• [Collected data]
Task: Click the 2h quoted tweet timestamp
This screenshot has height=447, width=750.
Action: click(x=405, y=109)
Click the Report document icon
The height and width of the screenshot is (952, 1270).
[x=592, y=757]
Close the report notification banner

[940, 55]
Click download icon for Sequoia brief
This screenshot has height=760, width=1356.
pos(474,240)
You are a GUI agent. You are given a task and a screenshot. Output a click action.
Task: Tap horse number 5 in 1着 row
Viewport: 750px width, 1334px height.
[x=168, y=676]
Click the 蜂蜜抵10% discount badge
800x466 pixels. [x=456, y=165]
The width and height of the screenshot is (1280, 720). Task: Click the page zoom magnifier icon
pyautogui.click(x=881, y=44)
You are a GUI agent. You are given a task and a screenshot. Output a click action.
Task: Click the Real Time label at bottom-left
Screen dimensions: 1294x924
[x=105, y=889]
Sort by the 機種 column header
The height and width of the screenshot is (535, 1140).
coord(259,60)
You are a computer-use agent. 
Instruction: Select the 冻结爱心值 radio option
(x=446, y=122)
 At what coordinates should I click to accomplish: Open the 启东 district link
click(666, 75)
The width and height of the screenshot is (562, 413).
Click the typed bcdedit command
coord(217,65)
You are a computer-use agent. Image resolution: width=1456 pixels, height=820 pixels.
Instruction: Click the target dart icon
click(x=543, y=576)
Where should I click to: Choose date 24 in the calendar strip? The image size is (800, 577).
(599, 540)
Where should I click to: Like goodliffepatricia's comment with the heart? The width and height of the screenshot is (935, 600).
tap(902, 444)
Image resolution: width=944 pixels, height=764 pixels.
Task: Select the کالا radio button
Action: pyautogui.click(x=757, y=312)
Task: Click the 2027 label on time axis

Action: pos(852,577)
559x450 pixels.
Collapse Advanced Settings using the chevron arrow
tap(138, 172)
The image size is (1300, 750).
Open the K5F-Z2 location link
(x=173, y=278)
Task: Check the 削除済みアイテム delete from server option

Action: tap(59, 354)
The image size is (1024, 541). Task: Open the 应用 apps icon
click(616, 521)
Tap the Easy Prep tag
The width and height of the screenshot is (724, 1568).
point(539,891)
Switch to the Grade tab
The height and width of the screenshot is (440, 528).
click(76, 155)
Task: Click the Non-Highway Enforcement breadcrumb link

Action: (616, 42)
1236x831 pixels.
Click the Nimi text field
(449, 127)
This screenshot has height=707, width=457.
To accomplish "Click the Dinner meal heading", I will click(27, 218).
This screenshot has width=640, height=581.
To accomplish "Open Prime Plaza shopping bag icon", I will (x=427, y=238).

• [Work to complete] Go through the entries above and report each line with the string "agent" in it.

• [Solved problem]
You are a GUI agent. You are given a task and a screenshot. Output a click action.
You are a GUI agent. You are given a task and a screenshot. Output a click action.
You are a computer-use agent. 
You are a computer-use agent. Image resolution: width=1456 pixels, height=820 pixels.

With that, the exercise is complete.